Project Details
Artistic Practice during the Cultural Revolution (1966–1976): Actors, Media, Institutions
Applicant
Professorin Dr. Juliane Noth
Subject Area
Art History
Asian Studies
Asian Studies
Term
from 2019 to 2023
Project identifier
Deutsche Forschungsgemeinschaft (DFG) - Project number 417842358
The designation “art of the Cultural Revolution” is mostly used to denominate the visual material produced during the Red Guard movement (1966–1968) and the officially sanctioned art of the 1970s. This project aims at drawing a more differentiated picture of art produced in the decade between 1966 and 1976 by taking into account the works made by formerly renowned artists now evicted from their positions and by young artists working outside the framework of state-controlled system, since these are likewise products of the specific political conditions of the period.
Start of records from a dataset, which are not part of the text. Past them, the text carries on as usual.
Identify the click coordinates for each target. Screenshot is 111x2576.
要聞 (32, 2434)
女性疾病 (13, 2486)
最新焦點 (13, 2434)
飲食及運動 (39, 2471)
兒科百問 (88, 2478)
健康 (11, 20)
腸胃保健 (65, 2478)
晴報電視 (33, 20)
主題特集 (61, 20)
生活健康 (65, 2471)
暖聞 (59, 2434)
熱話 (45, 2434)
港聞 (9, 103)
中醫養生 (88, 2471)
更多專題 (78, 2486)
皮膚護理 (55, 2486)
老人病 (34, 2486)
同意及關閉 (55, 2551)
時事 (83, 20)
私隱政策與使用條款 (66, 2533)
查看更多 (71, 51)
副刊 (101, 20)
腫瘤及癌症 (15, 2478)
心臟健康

The onset of the Cultural Revolution in 1966 brought about the dissolution of the academic and artistic institutions of socialist China established in the 1950s: Teaching was suspended, associations disbanded, and publications discontinued, and would be only partly resumed in the early 1970s. Established artists who were victimized, rebellious students, as well as workers and peasants who received training as amateur artists had to come to terms with this constantly evolving situation, and they had to adapt their artistic practices accordingly. The project will explore how different actors responded to the structural conditions of the Cultural Revolution period and how these conditions shaped their artistic practices. While political directives and censorship formed a tight and highly uniform matrix for art production, artists developed aesthetic criteria that matched the political directives or ran counter to them. I will describe how they carved out spaces for artistic creation; how different artistic circles interconnected in mentoring relations, common projects, institutional connections, and political conflict; and how artistic practice was organized, channelled and distributed in schools, exhibitions, and publications. The ultimate aim of the project is to write a multi-layered and methodologically rich history of the arts of the Cultural Revolution that trace continuities and disruptions with artistic production and organisation in the years before and after those ten years and that encompasses the radical, the official, and the suppressed as partaking in the same social and political circumstances.